They won't be the first ones back to work. The Broncos, Falcons, Bears, Eagles and Cardinals – the industrious, zoological set – will lead the way, three days earlier on July 27.

And they won't be the last. The Seahawks, waiting until August 2, will bring up the rear.

Right in the middle, on Friday, July 30, the Tampa Bay Buccaneers will report to training camp, officially lighting the wick on the 2004 season. It will be the team's third camp under Head Coach Jon Gruden, and probably its most intriguing, given the several dozen new veterans on the roster and the wildly divergent expectations by the analysts.

Thirteen other NFL teams will report to camp on that same date, including the defending NFC champion Carolina Panthers, one of the Bucs' NFC South competitors.
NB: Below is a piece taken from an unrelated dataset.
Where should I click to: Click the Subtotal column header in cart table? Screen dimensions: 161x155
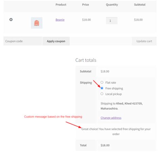click(x=140, y=5)
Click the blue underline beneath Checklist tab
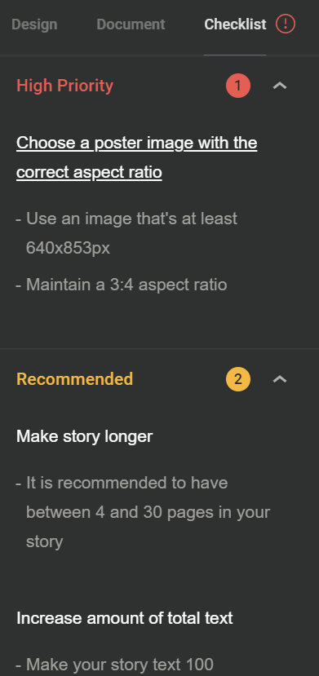 tap(235, 55)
Upstate, the Jacksonville Jaguars will convene that Friday at ALLTEL Stadium, and in Kentucky, the Cincinnati Bengals will do the same at Georgetown College. Cincinnati will be Tampa Bay's opening preseason opponent, on August 14.

Most of this information is irrelevant to the Buccaneers, however. There may be no time of the year in which the team is focused less on what its opponents are doing and thinking. Training camp is an opportunity to draw inward, to perfect one's own systems, determine starting lineups and, hopefully, begin to develop a useful team chemistry.
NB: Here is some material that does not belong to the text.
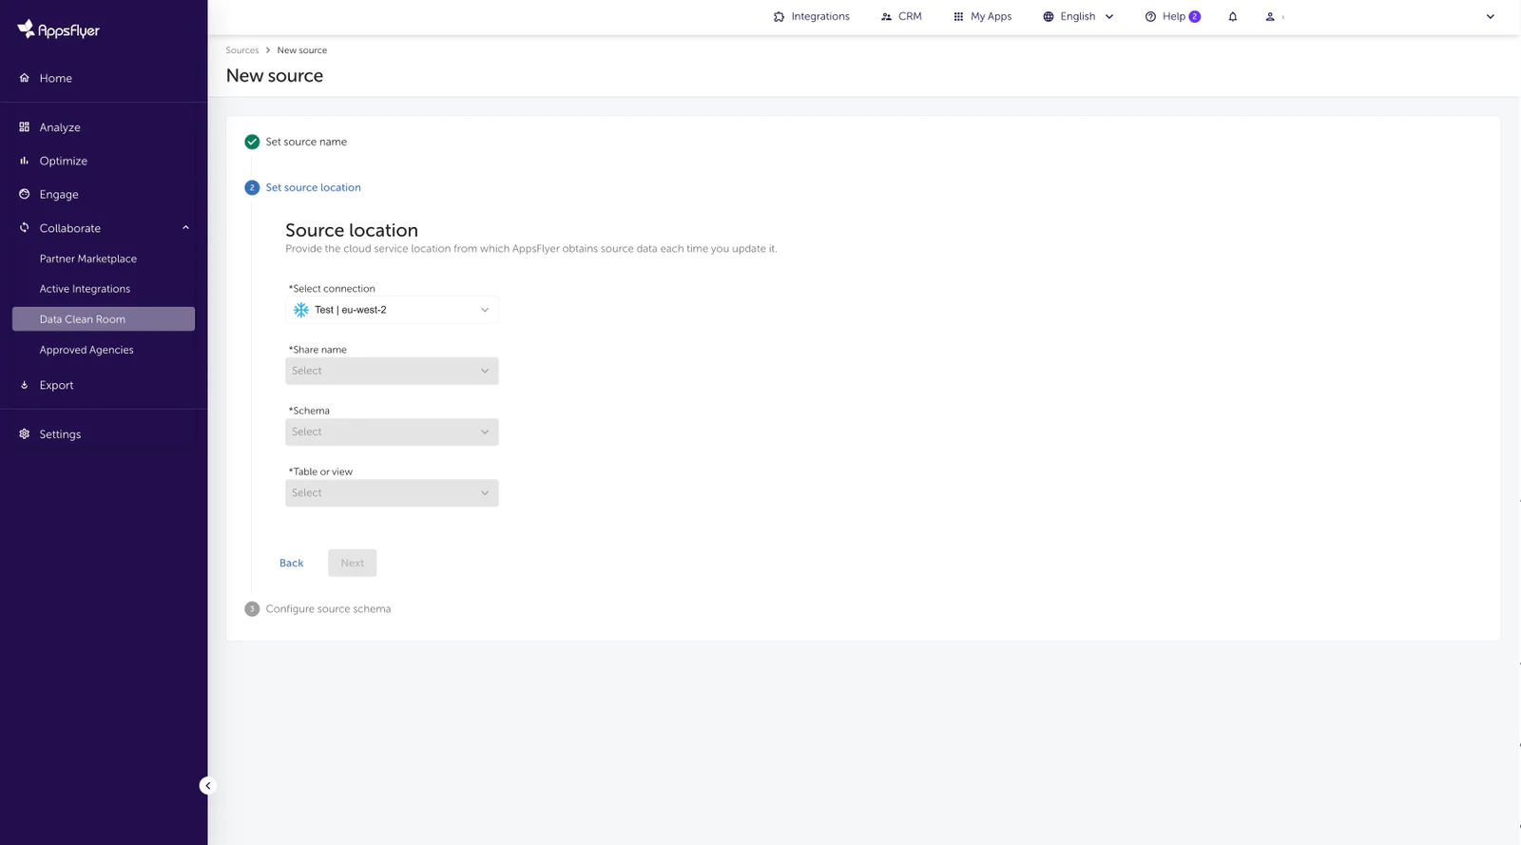Image resolution: width=1521 pixels, height=845 pixels.
Task: Open the notifications bell
Action: [1233, 17]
"You can come together within a camp," said tackle Derrick Deese, one of those new vets and a key to an improved offensive line. "Guys just have to spend time together and develop a closeness, and basically hang out. It's one of those things like the more you hang out with the guy you're playing next to, the easier it's going to be for you to know what he's thinking when he's playing, and he knows what you're thinking.

"The fact that we're all veterans makes it a little bit easier because we know what it takes. And you know everybody is out here practicing and we're getting better, learning the small things that each of us need to know. You're learning the weaknesses of each guy and you're learning the strengths of each guy."

Camp will also give some very anxious players a chance to fulfill their aggressions by banging shoulder pads. Contact is still somewhat limited during training camp – no sense injuring your own players – but it is more prevalent than what one finds during the spring and early summer. Then, hitting is off limits and most contact is accidental.

In training camp, Deese will get a better feeling for where he stands. Simeon Rice will be coming at him full steam and that will help both players.

"It's one of those things where all he's going to do is make me better," said Deese. "I know what kind of player he is and he knows what kind of player I am. So we are strongly looking to forward to camp starting and getting pads and really going at it."

The Bucs are starting camp 12 calendar days later than a year ago, just missing an August opening date for the first time. That's all a function of the NFL schedule, however. Last year, the Bucs were involved in an early, fifth preseason game, due to meet the Jets in Tokyo's American Bowl on August 2. This year, they have a normal, four-game slate ahead, and the late start to the regular season means they won't meet the Bengals until mid-August. Teams are not allowed to bring their veterans to training camp any earlier than 15 days before their first games.

The Bucs are in the middle of the NFL pack when it comes to a reporting date. (Teams may bring their rookies and veterans back at separate times, but most of the 32 squads, including the Buccaneers, require all of their men to report on the same day.) However, the team is somewhat out of the ordinary in its choice of destinations.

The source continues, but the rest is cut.